If you’ve looked for any long-term financial advice in the past, you’ve likely been told that the real key to wealth is investment. However, if you’ve never invested in your life before, it can seem like a tremendously risky field to jump into. Indeed, there is a risk inherent to all investing, but that doesn’t mean it can’t be mitigated. Here, we’re going to look at a few strategies and paths that can reduce the amount of risk, even if you can never wholly eliminate it.
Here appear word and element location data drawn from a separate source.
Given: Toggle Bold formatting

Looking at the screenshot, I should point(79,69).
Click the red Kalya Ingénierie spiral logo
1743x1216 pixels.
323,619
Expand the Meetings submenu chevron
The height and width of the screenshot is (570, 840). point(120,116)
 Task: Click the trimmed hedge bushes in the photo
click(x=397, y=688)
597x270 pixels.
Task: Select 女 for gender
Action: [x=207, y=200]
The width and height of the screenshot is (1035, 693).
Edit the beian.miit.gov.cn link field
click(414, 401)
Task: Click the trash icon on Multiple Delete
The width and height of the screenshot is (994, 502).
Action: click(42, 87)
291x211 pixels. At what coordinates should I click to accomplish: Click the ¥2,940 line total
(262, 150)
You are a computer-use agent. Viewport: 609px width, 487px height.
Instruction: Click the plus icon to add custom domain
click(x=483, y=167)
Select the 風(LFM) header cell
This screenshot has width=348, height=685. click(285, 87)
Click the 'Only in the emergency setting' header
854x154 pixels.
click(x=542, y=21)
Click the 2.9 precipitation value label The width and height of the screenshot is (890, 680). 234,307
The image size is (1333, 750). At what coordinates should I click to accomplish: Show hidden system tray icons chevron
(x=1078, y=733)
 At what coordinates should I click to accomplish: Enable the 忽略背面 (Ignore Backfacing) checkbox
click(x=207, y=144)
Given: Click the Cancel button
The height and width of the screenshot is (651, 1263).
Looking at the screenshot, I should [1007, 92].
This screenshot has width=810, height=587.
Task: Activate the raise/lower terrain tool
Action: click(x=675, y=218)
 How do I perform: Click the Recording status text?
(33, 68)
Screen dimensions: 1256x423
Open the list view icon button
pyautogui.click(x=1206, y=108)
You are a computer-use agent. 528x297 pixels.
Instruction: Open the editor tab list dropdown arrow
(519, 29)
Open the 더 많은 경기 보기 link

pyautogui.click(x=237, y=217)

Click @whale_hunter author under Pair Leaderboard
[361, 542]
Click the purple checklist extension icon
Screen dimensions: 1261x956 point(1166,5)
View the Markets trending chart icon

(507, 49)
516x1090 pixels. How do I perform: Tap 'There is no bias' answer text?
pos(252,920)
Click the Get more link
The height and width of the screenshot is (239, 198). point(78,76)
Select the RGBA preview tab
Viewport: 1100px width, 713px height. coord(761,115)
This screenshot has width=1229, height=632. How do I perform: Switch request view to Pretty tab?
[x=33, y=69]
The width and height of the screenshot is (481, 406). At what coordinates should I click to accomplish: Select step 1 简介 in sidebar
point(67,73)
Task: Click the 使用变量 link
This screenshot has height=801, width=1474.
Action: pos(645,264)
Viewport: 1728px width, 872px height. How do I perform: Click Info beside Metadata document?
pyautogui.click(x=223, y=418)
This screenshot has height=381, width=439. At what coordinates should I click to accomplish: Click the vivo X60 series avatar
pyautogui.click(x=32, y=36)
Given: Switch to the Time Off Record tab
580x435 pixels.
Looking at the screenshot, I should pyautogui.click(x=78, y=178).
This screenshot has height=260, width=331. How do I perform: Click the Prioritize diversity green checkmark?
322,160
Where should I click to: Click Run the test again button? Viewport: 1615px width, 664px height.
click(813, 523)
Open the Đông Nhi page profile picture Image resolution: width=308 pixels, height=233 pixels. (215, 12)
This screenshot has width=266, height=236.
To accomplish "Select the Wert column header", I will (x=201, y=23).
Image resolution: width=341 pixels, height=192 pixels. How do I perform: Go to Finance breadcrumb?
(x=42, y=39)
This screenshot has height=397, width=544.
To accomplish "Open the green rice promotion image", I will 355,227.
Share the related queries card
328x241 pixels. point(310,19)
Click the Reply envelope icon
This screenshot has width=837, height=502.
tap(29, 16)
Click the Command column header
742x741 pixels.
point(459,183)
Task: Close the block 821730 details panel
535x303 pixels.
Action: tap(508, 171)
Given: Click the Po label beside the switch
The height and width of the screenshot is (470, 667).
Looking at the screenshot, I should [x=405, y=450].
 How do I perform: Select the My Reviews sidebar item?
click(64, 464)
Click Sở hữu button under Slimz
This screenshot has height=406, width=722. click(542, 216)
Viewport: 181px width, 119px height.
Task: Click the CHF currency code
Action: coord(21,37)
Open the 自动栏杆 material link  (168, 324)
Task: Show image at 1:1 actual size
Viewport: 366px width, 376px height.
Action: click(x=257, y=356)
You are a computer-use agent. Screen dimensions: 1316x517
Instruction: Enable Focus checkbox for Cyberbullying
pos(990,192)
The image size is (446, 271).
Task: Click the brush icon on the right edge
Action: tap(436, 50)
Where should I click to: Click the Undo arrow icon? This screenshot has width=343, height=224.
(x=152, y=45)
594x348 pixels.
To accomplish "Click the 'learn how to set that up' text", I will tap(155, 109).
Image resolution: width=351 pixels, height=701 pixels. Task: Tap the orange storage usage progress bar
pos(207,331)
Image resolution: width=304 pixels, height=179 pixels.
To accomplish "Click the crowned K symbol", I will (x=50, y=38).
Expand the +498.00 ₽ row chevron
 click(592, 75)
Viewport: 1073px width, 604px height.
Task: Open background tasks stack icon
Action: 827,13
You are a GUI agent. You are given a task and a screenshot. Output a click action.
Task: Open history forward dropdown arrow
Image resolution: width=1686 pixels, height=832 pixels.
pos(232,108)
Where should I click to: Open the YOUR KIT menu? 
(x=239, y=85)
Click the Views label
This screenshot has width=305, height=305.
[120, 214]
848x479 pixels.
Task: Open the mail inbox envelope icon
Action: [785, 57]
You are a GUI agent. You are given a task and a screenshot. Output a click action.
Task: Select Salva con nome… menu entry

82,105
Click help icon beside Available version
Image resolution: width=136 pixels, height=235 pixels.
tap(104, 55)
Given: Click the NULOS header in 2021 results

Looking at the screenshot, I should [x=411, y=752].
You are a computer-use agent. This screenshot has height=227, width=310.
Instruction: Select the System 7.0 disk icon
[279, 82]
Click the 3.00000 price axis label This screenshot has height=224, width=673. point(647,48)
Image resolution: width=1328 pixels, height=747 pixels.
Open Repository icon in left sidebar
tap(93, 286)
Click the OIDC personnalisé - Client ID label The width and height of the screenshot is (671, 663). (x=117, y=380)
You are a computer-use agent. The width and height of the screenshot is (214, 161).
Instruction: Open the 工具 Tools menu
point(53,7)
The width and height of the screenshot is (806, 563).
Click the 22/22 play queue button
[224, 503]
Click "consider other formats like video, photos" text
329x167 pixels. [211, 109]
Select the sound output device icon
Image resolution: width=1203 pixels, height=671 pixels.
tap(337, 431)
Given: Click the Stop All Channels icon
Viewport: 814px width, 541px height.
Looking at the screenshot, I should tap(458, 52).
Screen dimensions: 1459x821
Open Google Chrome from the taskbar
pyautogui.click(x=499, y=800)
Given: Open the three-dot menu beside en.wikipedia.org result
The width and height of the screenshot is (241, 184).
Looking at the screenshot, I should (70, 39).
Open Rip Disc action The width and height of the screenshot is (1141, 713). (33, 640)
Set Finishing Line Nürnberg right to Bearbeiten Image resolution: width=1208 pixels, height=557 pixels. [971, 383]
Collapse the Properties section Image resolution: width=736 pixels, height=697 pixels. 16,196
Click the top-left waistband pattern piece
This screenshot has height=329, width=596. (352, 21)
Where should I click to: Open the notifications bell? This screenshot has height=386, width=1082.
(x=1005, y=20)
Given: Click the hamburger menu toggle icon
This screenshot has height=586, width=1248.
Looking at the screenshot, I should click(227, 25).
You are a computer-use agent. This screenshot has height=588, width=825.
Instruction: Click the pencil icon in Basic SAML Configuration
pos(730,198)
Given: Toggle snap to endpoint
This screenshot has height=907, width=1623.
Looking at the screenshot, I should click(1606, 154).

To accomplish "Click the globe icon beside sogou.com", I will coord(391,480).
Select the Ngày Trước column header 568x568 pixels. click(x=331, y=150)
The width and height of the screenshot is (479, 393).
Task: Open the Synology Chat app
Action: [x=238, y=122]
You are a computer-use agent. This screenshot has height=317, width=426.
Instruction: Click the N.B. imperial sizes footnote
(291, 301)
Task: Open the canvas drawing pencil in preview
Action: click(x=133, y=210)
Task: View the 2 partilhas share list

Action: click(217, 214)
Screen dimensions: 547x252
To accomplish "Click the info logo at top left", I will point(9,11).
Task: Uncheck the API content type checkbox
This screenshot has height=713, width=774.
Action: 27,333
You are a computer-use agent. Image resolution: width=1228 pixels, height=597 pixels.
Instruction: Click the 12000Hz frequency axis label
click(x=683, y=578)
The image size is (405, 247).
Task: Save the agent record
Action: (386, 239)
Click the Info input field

Find some balance in your portfolio
Diversification is a term you’re going to hear a lot in investing and for good reason. It spreads out your risk a great deal. When investing, learning spread betting and stocks and other high-risk high-reward markets are your best bet for making money. However, it’s also a good idea to mitigate the risk of them by having some money in bonds, dividends, and other options. They have more modest returns, but they are safe. This ensures that regardless of the movements of one market, you can ensure you’re still seeing growth in others. Finding the right balance is up to you and how much risk you can tolerate.
Invest in what you know
If you’re looking for a direction in which to balance your portfolio, why not also look at investing in what you know? Learning about investing in property is a much easier and approachable effort to many than learning about a whole host of different markets. It can take longer to see any returns, but those returns also tend to be quite large if the market is good. If you run a business or have some expertise in an industry, you can also look into investing directly in a startup for a share of all the profits. Angel investing is how billionaires like Warren Buffett have made their money. The invest, offer their expertise to improve the business, then sell their shares when they’ve made a success out of it.
Trust those in the know
A caveat before this next piece of advice: never choose investments with a “set and forget” mindset. While you can use the expertise of others to choose investments that are more likely to see a return, it’s a good idea to have your finger on the switch so you can sell as soon as you get worried that it’s a bad investment. That said, robo-advisers are becoming much more popular as they become more sophisticated. If you really don’t have the time to learn about the markets you want to invest in, they can take care of the details for you under your supervision.
Above all else, if you don’t want to feel like you’re gambling your money, ensure you only invest what you can afford to lose. Don’t invest your emergency fund or money that’s set aside for short-term goals. Get to know the markets and the strategies that work for you as you start off small and work your way up.